▶ **Goal**: Reproduce the records below with "screenshot" changed to "screen capture" and everything else left as is. Omit the pictures.

————————

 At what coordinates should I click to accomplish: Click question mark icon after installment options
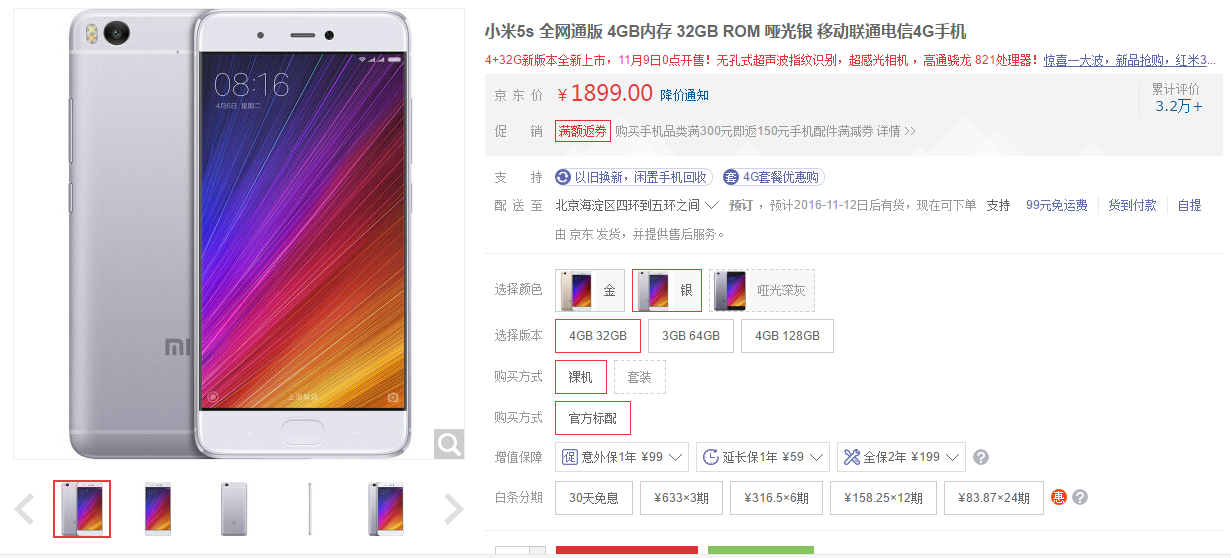tap(1080, 497)
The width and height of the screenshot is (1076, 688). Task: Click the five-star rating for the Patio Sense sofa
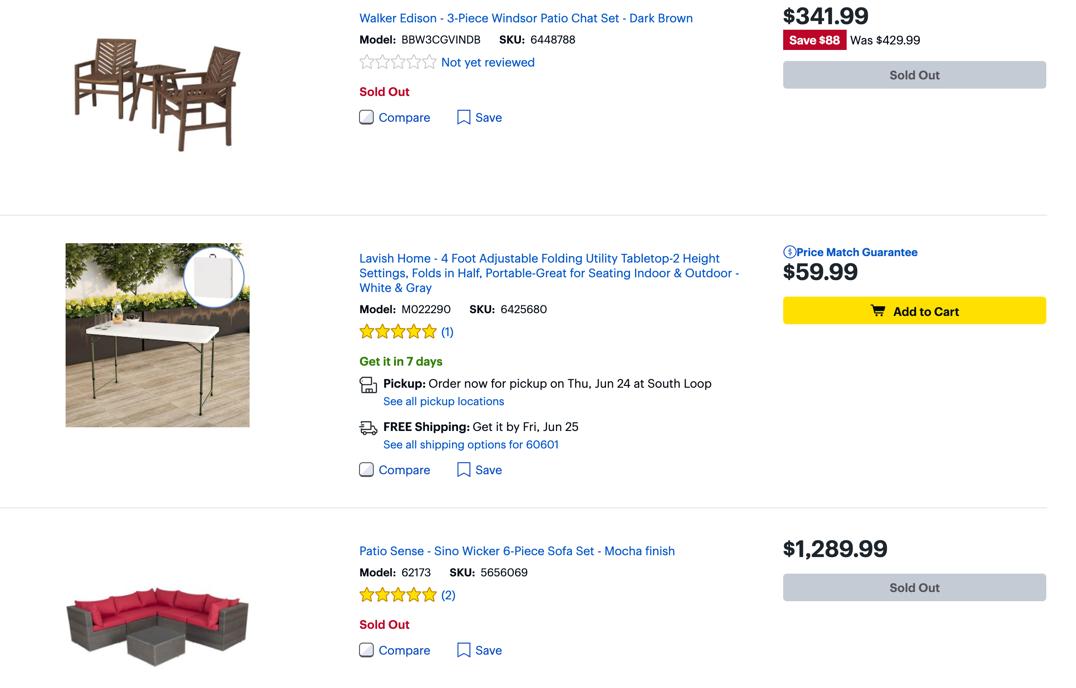pyautogui.click(x=397, y=593)
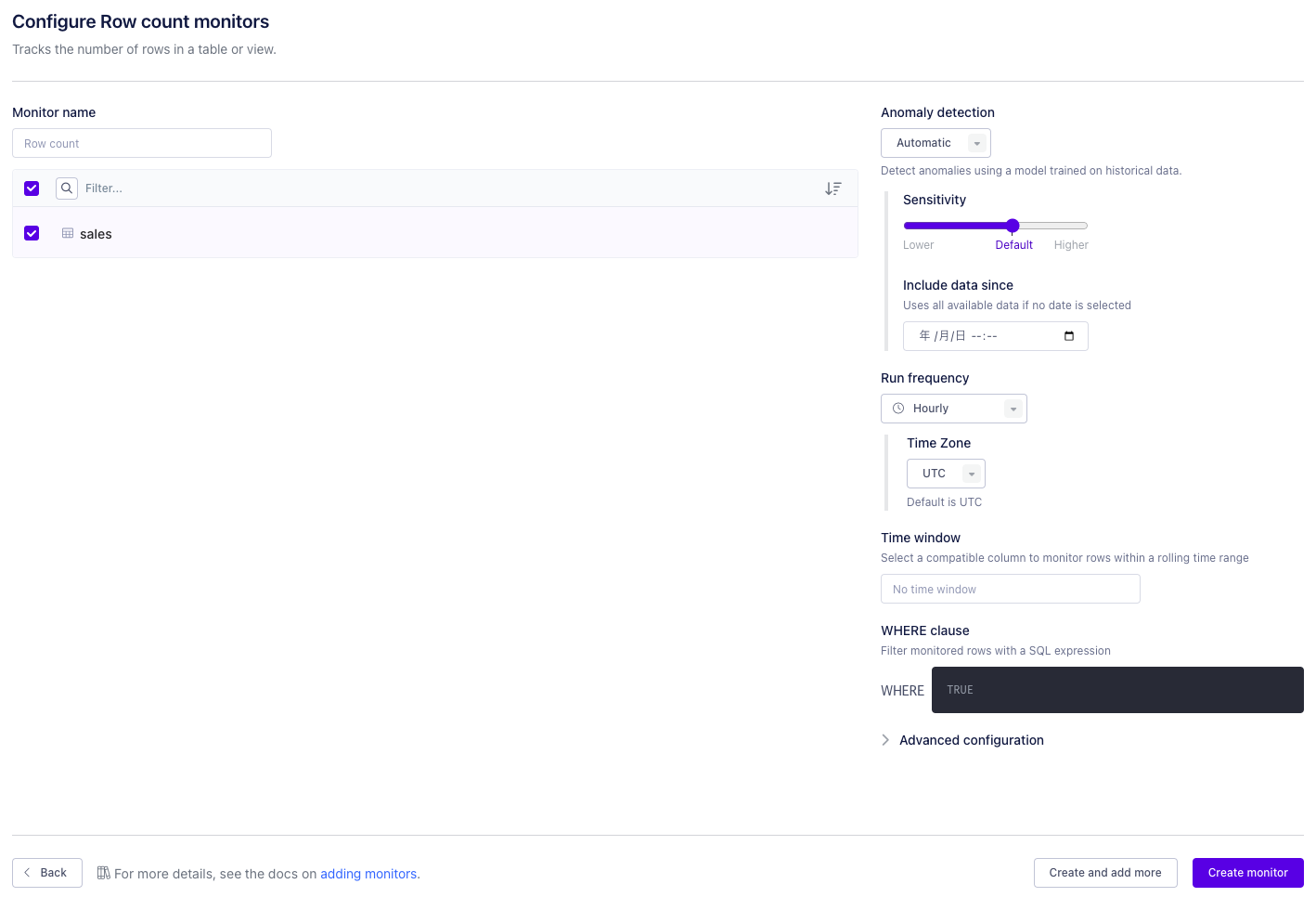Screen dimensions: 1316x897
Task: Click the clock icon in Run frequency
Action: click(898, 409)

————————

▶ **Problem solution**:
 At what coordinates should I click to accomplish: Click question mark icon after installment options
tap(1080, 497)
The width and height of the screen capture is (1076, 688). Task: Click the five-star rating for the Patio Sense sofa
pyautogui.click(x=397, y=593)
Screen dimensions: 1316x897
Task: Click the clock icon in Run frequency
Action: click(898, 409)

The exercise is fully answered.